March 3, 2021 TO: ICI Members
Pension Committee
Pension Operations Advisory Committee SUBJECTS: Pension RE: Virginia General Assembly Approves Legislation to Create State-Run Auto-IRA for Private-Sector Workers; ICI Sends Letter Detailing Risks

 

Late last week, the Virginia General Assembly approved the conference report to HB 2174, a bill to create a state-run auto-IRA program for private-sector workers in Virginia without access to a workplace retirement plan.[1]The bill now awaits action by Virginia Governor Ralph Northam, and indications at present are that he is expected to sign.
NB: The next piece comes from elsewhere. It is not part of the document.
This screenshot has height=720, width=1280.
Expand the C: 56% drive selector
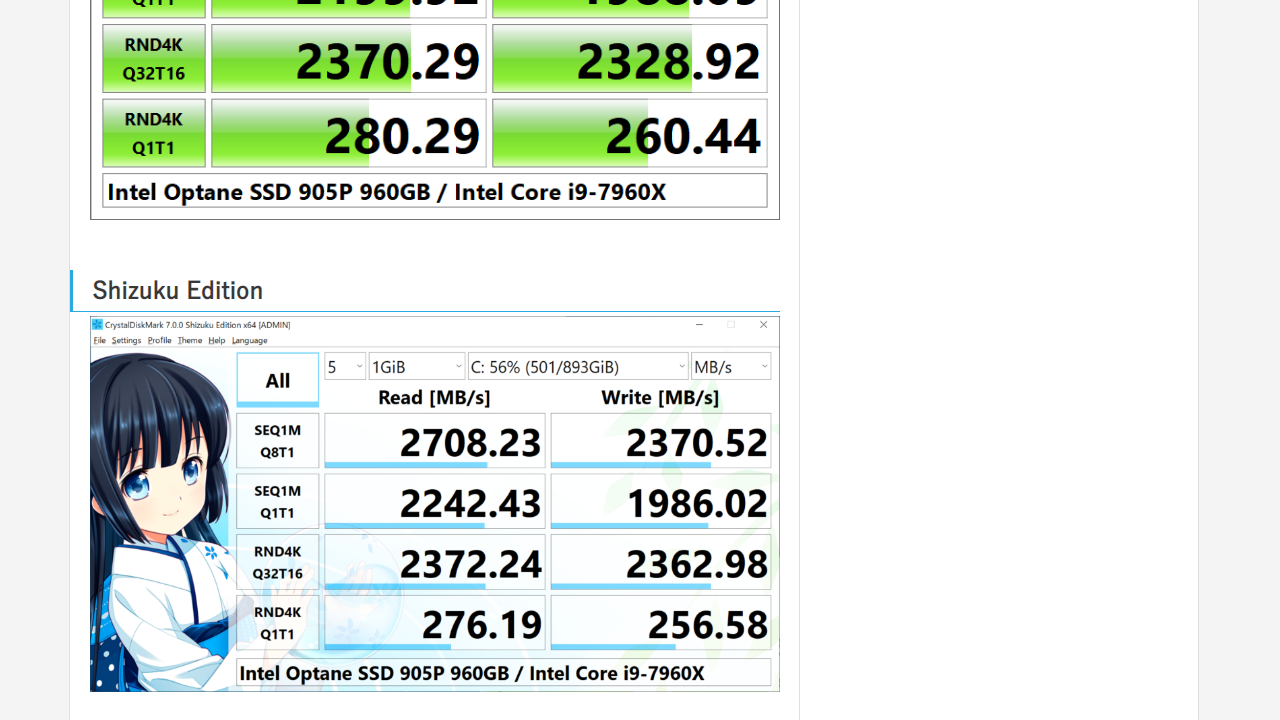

The conference agreement directs the board of the Virginia 529 plan to establish and administer the program, to be known as VirginiaSaves. The program would be similar to auto-IRA programs established by other states, such as California, Illinois and Oregon.[2] Our understanding of the conference agreement is that participation would be mandatory for employers that (1) do not offer employees either a qualified retirement plan or an automatic-enrollment payroll deduction IRA, (2) have 25 or more eligible employees, and (3) have been in operation for at least two years. Eligible employees, defined as workers at least 18 years of age and working at least 30 hours per week,[3] would be automatically enrolled, but may opt out of the program or change their contribution rate. The bill provides that the program must begin operation on July 1, 2023, or as soon as practicable thereafter.

ICI Letter Detailing Risks

Prior to final passage of HB 2174, ICI sent the attached letter to leaders of the Virginia Senate expressing concerns over the bill and detailing various financial and legal risks associated with establishing a state-run auto-IRA program. The letter explains that ICI understands and appreciates the interest shown by Virginia in ensuring that its residents have sufficient resources for retirement and that we share the goal of increasing workplace retirement plan access. With that shared goal in mind, the letter intends to help the General Assembly make an informed, sound assessment of the costs and risks involved in setting up an auto-IRA program.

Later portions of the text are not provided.